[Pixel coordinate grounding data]
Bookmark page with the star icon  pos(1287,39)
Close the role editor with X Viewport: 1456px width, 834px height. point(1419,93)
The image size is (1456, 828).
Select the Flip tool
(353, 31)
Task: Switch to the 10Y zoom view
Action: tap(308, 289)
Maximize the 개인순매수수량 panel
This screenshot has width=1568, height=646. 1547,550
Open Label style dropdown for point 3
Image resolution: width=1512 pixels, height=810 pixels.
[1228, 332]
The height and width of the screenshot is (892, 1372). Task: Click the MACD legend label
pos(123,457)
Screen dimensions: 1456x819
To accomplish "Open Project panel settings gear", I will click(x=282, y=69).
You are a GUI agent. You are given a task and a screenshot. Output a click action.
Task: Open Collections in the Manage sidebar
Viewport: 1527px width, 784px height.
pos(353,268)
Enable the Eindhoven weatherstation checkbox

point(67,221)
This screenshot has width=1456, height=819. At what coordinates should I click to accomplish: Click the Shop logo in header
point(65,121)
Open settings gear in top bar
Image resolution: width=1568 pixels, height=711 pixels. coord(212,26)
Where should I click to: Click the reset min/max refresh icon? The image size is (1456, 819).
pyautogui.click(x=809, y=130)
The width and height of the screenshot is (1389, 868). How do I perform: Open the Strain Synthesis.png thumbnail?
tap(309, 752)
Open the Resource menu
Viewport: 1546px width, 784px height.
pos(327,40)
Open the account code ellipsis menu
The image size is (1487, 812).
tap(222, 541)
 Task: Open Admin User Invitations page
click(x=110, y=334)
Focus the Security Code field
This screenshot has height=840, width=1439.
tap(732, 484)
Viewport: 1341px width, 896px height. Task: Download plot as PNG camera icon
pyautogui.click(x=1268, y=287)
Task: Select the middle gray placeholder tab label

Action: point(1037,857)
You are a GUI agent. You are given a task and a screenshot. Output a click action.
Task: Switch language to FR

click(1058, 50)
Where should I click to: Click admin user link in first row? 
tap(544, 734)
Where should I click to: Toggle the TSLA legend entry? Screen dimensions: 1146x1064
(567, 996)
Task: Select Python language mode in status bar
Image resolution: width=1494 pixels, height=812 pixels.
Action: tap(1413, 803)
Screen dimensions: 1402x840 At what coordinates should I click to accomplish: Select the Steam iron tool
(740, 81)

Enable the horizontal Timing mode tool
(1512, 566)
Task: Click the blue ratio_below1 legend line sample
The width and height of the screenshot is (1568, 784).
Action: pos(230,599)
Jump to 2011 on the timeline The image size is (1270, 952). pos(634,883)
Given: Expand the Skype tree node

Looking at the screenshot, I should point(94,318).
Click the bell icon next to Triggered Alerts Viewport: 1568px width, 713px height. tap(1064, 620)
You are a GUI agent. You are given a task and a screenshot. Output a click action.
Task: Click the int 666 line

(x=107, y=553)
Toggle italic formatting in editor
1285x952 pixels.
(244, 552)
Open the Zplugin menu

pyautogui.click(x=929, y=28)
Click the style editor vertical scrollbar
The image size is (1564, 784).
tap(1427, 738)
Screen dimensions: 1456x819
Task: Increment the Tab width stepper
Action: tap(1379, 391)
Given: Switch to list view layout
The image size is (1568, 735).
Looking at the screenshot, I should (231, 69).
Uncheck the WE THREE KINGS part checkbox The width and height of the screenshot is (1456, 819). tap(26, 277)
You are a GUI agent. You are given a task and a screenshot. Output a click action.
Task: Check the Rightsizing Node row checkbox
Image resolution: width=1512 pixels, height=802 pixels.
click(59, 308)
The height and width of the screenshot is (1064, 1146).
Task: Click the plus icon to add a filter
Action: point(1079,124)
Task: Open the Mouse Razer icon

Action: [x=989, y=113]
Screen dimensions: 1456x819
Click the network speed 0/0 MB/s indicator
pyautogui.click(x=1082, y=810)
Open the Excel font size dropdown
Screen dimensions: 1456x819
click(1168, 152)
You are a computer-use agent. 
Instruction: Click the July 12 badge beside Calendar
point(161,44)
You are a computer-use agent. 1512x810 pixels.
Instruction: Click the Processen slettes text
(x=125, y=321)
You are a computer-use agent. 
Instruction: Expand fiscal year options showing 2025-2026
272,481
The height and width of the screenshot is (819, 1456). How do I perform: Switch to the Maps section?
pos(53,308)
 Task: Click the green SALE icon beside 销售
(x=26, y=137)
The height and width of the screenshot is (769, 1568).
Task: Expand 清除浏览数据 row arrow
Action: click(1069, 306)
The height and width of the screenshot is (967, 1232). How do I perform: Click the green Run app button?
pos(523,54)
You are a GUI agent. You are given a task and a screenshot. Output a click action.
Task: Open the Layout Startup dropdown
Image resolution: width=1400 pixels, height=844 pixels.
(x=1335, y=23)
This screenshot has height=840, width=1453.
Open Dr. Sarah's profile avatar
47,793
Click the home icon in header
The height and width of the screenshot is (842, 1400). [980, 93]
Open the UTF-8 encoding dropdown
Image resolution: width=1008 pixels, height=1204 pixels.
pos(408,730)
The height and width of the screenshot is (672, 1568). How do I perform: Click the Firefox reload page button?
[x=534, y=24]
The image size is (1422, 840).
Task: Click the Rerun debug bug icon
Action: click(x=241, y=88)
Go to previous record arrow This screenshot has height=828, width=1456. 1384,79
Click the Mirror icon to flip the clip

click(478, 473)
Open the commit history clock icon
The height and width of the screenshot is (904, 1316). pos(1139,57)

ABOUT THIS TASK: Each line must be given again exactly as written above.

WRITTEN ANSWER:
Bookmark page with the star icon  pos(1287,39)
Close the role editor with X Viewport: 1456px width, 834px height. point(1419,93)
The image size is (1456, 828).
Select the Flip tool
(353, 31)
Task: Switch to the 10Y zoom view
Action: tap(308, 289)
Maximize the 개인순매수수량 panel
This screenshot has width=1568, height=646. 1547,550
Open Label style dropdown for point 3
Image resolution: width=1512 pixels, height=810 pixels.
[1228, 332]
The height and width of the screenshot is (892, 1372). Task: Click the MACD legend label
pos(123,457)
Screen dimensions: 1456x819
To accomplish "Open Project panel settings gear", I will click(x=282, y=69).
You are a GUI agent. You are given a task and a screenshot. Output a click action.
Task: Open Collections in the Manage sidebar
Viewport: 1527px width, 784px height.
pos(353,268)
Enable the Eindhoven weatherstation checkbox

point(67,221)
This screenshot has width=1456, height=819. At what coordinates should I click to accomplish: Click the Shop logo in header
point(65,121)
Open settings gear in top bar
Image resolution: width=1568 pixels, height=711 pixels. coord(212,26)
Where should I click to: Click the reset min/max refresh icon? The image size is (1456, 819).
pyautogui.click(x=809, y=130)
The width and height of the screenshot is (1389, 868). How do I perform: Open the Strain Synthesis.png thumbnail?
tap(309, 752)
Open the Resource menu
Viewport: 1546px width, 784px height.
pos(327,40)
Open the account code ellipsis menu
The image size is (1487, 812).
tap(222, 541)
 Task: Open Admin User Invitations page
click(x=110, y=334)
Focus the Security Code field
This screenshot has height=840, width=1439.
tap(732, 484)
Viewport: 1341px width, 896px height. Task: Download plot as PNG camera icon
pyautogui.click(x=1268, y=287)
Task: Select the middle gray placeholder tab label

Action: point(1037,857)
You are a GUI agent. You are given a task and a screenshot. Output a click action.
Task: Switch language to FR

click(1058, 50)
Where should I click to: Click admin user link in first row? 
tap(544, 734)
Where should I click to: Toggle the TSLA legend entry? Screen dimensions: 1146x1064
(567, 996)
Task: Select Python language mode in status bar
Image resolution: width=1494 pixels, height=812 pixels.
Action: tap(1413, 803)
Screen dimensions: 1402x840 At what coordinates should I click to accomplish: Select the Steam iron tool
(740, 81)

Enable the horizontal Timing mode tool
(1512, 566)
Task: Click the blue ratio_below1 legend line sample
The width and height of the screenshot is (1568, 784).
Action: pos(230,599)
Jump to 2011 on the timeline The image size is (1270, 952). pos(634,883)
Given: Expand the Skype tree node

Looking at the screenshot, I should point(94,318).
Click the bell icon next to Triggered Alerts Viewport: 1568px width, 713px height. tap(1064, 620)
You are a GUI agent. You are given a task and a screenshot. Output a click action.
Task: Click the int 666 line

(x=107, y=553)
Toggle italic formatting in editor
1285x952 pixels.
(244, 552)
Open the Zplugin menu

pyautogui.click(x=929, y=28)
Click the style editor vertical scrollbar
The image size is (1564, 784).
tap(1427, 738)
Screen dimensions: 1456x819
Task: Increment the Tab width stepper
Action: tap(1379, 391)
Given: Switch to list view layout
The image size is (1568, 735).
Looking at the screenshot, I should (231, 69).
Uncheck the WE THREE KINGS part checkbox The width and height of the screenshot is (1456, 819). tap(26, 277)
You are a GUI agent. You are given a task and a screenshot. Output a click action.
Task: Check the Rightsizing Node row checkbox
Image resolution: width=1512 pixels, height=802 pixels.
click(59, 308)
The height and width of the screenshot is (1064, 1146).
Task: Click the plus icon to add a filter
Action: point(1079,124)
Task: Open the Mouse Razer icon

Action: [x=989, y=113]
Screen dimensions: 1456x819
Click the network speed 0/0 MB/s indicator
pyautogui.click(x=1082, y=810)
Open the Excel font size dropdown
Screen dimensions: 1456x819
click(1168, 152)
You are a computer-use agent. 
Instruction: Click the July 12 badge beside Calendar
point(161,44)
You are a computer-use agent. 1512x810 pixels.
Instruction: Click the Processen slettes text
(x=125, y=321)
You are a computer-use agent. 
Instruction: Expand fiscal year options showing 2025-2026
272,481
The height and width of the screenshot is (819, 1456). How do I perform: Switch to the Maps section?
pos(53,308)
 Task: Click the green SALE icon beside 销售
(x=26, y=137)
The height and width of the screenshot is (769, 1568).
Task: Expand 清除浏览数据 row arrow
Action: click(1069, 306)
The height and width of the screenshot is (967, 1232). How do I perform: Click the green Run app button?
pos(523,54)
You are a GUI agent. You are given a task and a screenshot. Output a click action.
Task: Open the Layout Startup dropdown
Image resolution: width=1400 pixels, height=844 pixels.
(x=1335, y=23)
This screenshot has height=840, width=1453.
Open Dr. Sarah's profile avatar
47,793
Click the home icon in header
The height and width of the screenshot is (842, 1400). [980, 93]
Open the UTF-8 encoding dropdown
Image resolution: width=1008 pixels, height=1204 pixels.
pos(408,730)
The height and width of the screenshot is (672, 1568). How do I perform: Click the Firefox reload page button?
[x=534, y=24]
The image size is (1422, 840).
Task: Click the Rerun debug bug icon
Action: click(x=241, y=88)
Go to previous record arrow This screenshot has height=828, width=1456. 1384,79
Click the Mirror icon to flip the clip

click(478, 473)
Open the commit history clock icon
The height and width of the screenshot is (904, 1316). pos(1139,57)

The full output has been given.